Radish Story #4
Sometimes I look back at the things I did when I was a reporter and realize I am lucky to be alive. Some of my adventures were daring and stupid, like hanging out of a helicopter and flying through a crack in the Wasatch Mountains to get a glimpse of flooding damage. There was the time I was flying into Sarajevo with the Air Force to deliver food to starving people when we were shot at and had to take evasive action. Yes, like guns and rockets kind of war shot at.
There were stalkers, someone trying to run me off a cliff because I had exposed their corrupt town police force, the secret meetings with killer’s wives, threatening phone calls…decades of such fantastic fun.
There was also the time I boldly went to interview Wolfman Jim without realizing what in the living hell I was getting into…Well, pretty much that was every day of my life.
This was in the early days of my reporting career (See Story #2 about how I got this job.) My beloved friend Betty, who also worked at the paper and had had two sets of twins, a mess of other children, and the kindest heart in the world, told me about him.
“He lives out on the edge of town with a menagerie of animals that he trained to be in the moves, and he’s kind of a rugged wild guy,” she said, knowing I would be out the door in a flash to find him.
“Is he dangerous?”
“No, but he tried to kill himself once, and you can see where the bullet bounced off his forehead.”
Obviously, this was a story just waiting to happen.
It wasn’t hard to find where Wolfman lived because you could smell it about a mile away. This was a long time ago, but there are some things a woman never forgets.
Wolfman was not a neat freak. How could you be when you are tending bears, raccoons, skunks, badgers, cougars, bobcats, and whatever in the hell else someone might need when filming a movie in Utah? There was crap, and I mean all forms of crap, everywhere, and once I maneuvered around piles of animal parts in buckets, old car parts, little and big poopie piles, I knocked on Wolfman’s door, and a giant of a man answered.
He was a thin, very tall man with a long scraggly Grizzly Adams kind of beard that included lunch leftovers, and there was that bullet hole right in the middle of his forehead that I tried not to stare at, which was not easy. He quickly invited me into his house without hesitation. I remember looking back over my shoulder and wondering if this was one of those times my father had warned me about during my growing-up lectures. In I went like a good, young, eager reporter who had literally smelled this story a mile away.
Wolfman did not have a cleaning lady, or a broom, or anything that might have cleaned the tiny space that he shared with several animals. I am serious. The first thing that happened as we started talking was that he held up some pieces of metal that looked like handcuffs and asked me if I knew what they were.

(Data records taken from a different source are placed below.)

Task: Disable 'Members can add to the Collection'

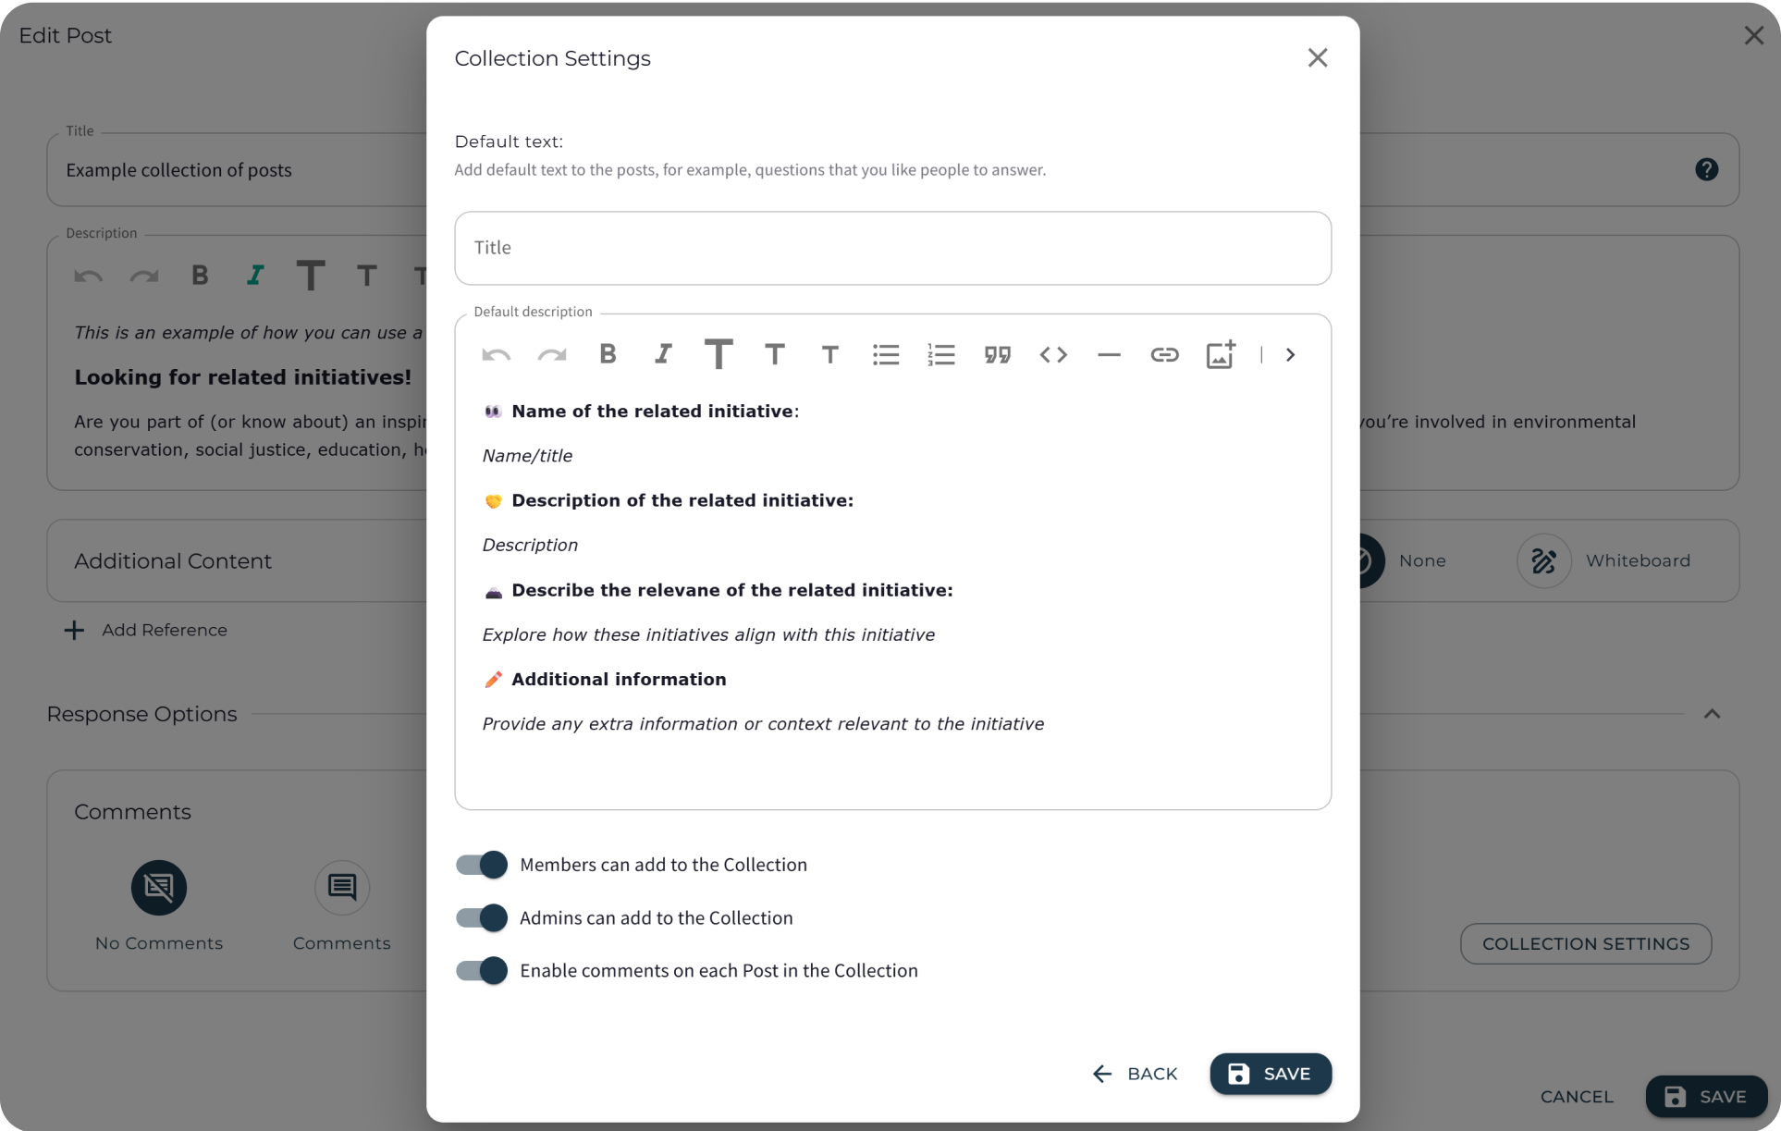Action: pos(480,864)
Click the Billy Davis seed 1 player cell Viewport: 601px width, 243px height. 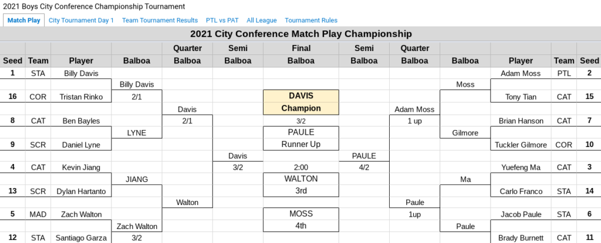(x=81, y=74)
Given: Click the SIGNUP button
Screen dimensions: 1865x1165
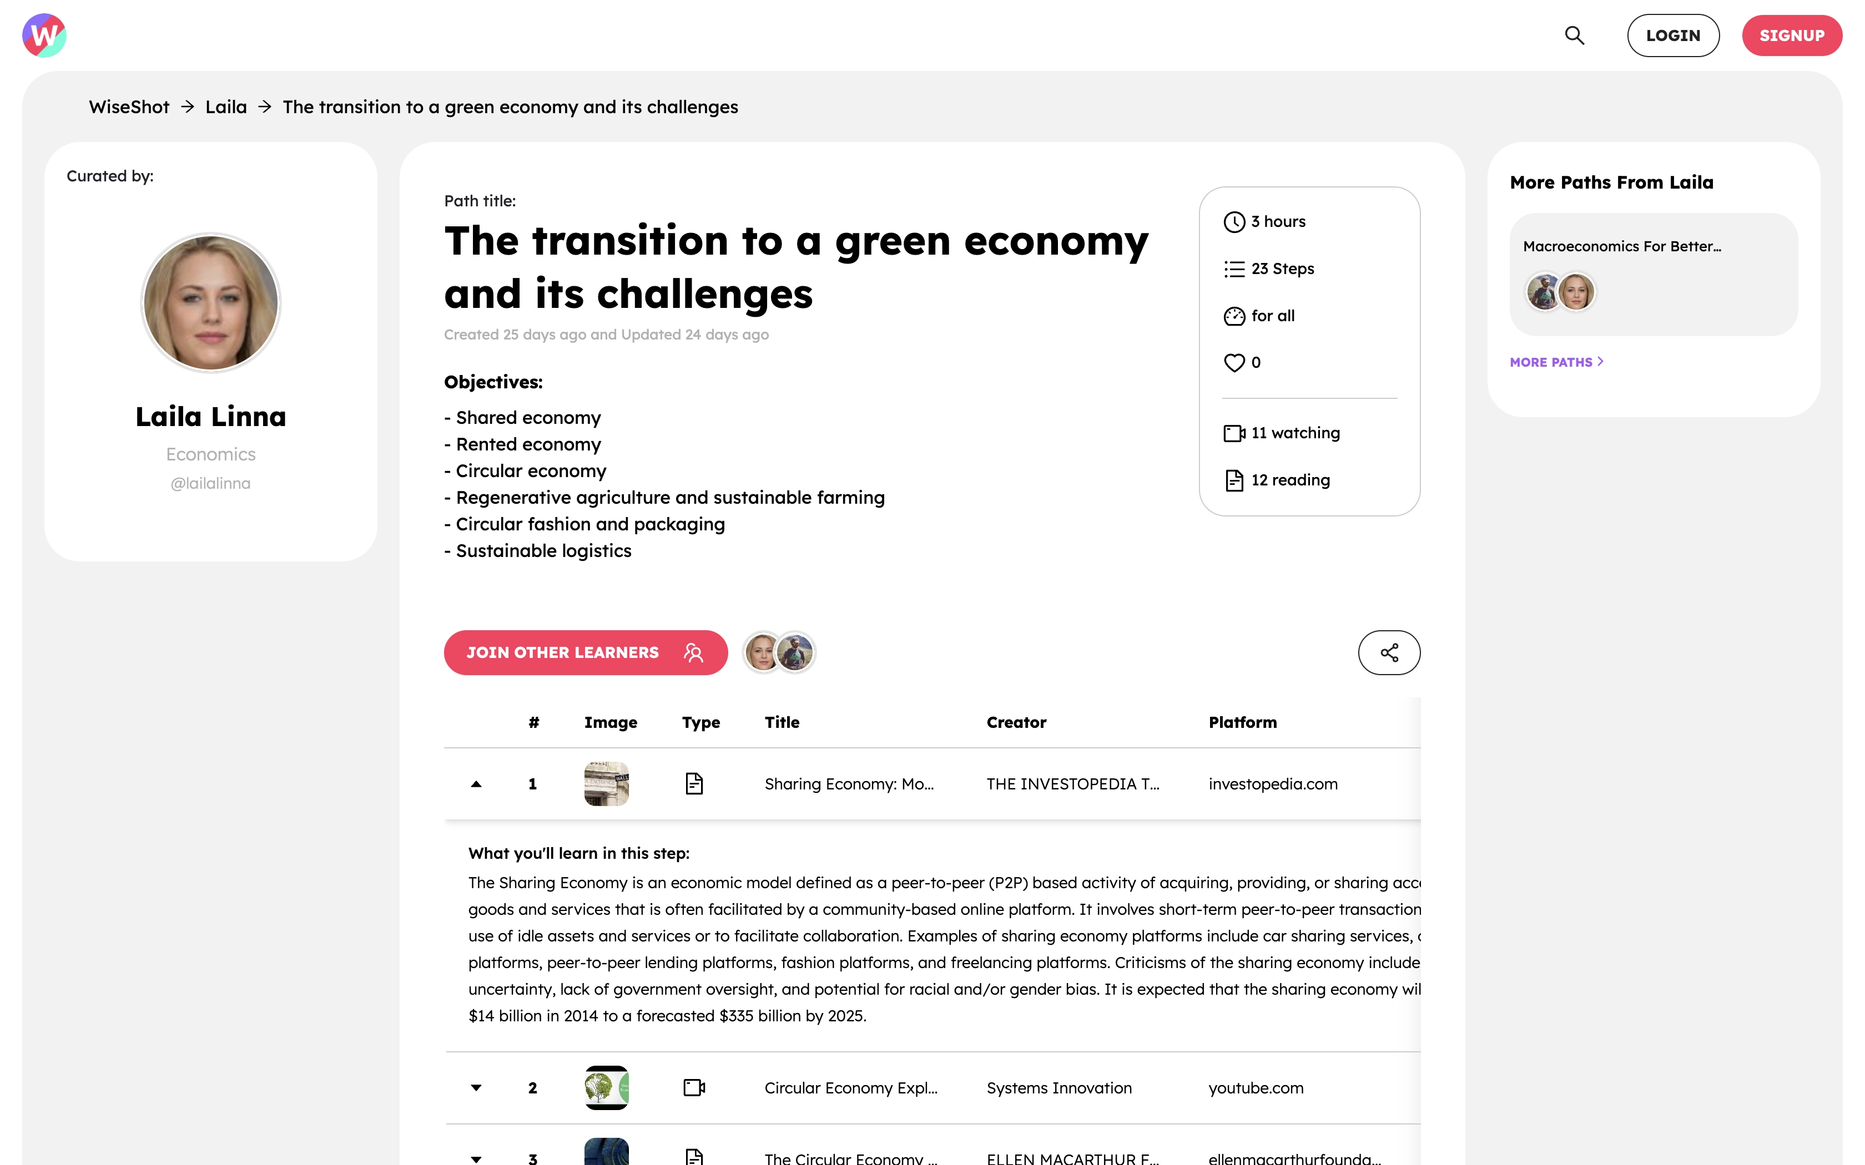Looking at the screenshot, I should (1792, 35).
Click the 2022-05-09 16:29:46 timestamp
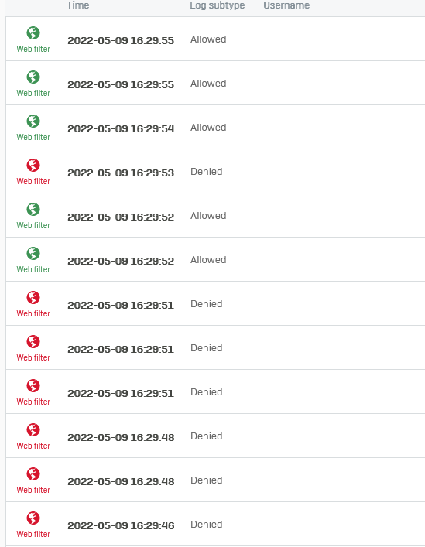The height and width of the screenshot is (547, 425). [121, 525]
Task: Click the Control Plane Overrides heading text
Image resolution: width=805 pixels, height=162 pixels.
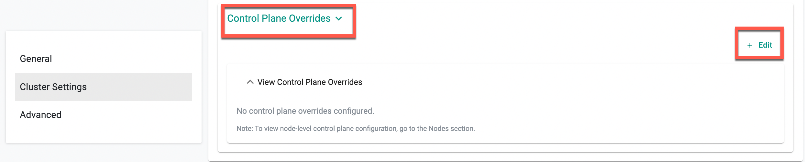Action: tap(279, 18)
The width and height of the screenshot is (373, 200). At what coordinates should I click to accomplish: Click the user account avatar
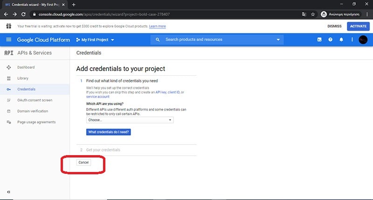[x=363, y=40]
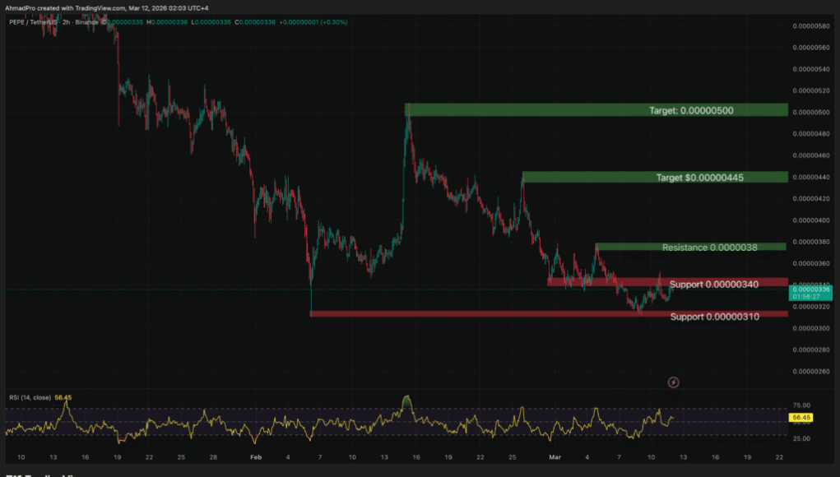840x477 pixels.
Task: Click the Support 0.00000340 red zone
Action: [x=666, y=284]
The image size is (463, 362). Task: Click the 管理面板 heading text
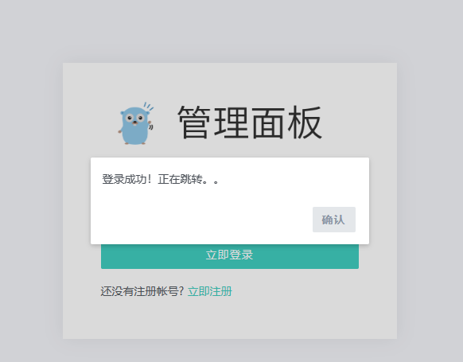click(250, 123)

Instead of telling me what they were, he quickly walked over to where I was sitting, put one around my ankle, attached the other one to the couch leg, and there I sat, bewildered and terrified.
“Those are horse hobble, he said.
“Oh.”
“They keep horses from wandering off and people too, as you can see.”
I was about to tinkle in my underwear when he laughed, and I tried to laugh, but before I could ask him to un-hobble me, he got up, opened a door, and a large raccoon came out and jumped on my shoulders. I kid you not.
This is the moment when I could almost hear my father lecturing me about never letting something like this happen to me. “Keep your back to the door, honey. Always have a knife in your bag. Never let some son-of-a-bitch push you around.”
My young life passed in front of my eyes before Wolfman came over and unhobbled me, I gingerly petted the stinky raccoon, and I proceeded to find out about his life taming animals for movies, the grocery store he once owned, and how many times he had been mauled.
In typical Kris Radish fashion, Jim and I became friends. I saw him occasionally around town and knew he was lonely because he had been unable to teach any of the animals how to talk to him. Back then, I hosted a Thanksgiving for all the strays, pun intended, in town who had no place to go, and one year, I invited him.
Dinner was over before he showed up, and everyone had left, but I knew he was coming, and I saved him a plate. His arrival will never, ever, for the rest of my life, be forgotten.
Jim fed his animals from the animal-rendering plant leftovers near where I lived. He pulled up right in front of my little kitchen window with a pickup filled with chicken heads. There was blood running down the side of the truck, feathers flying here and there, and all those little pink beaks pointed toward the sky as if they were looking for the rest of their bodies.
My friend Wolfman Jim came in and ate, leaving a trail of chicken shit in the kitchen and we sat and chatted as if this was all normal. I fixed him some food to go, and then off he went, leaving a trail of dead chicken leftovers in his wake as he headed home.
Jim is long gone, I have no idea what happened to his animals, but he left me with this great story and a fondness for people who live out their dreams no matter what the rest of the world thinks.
And now you have a Radish story and a little piece of my life.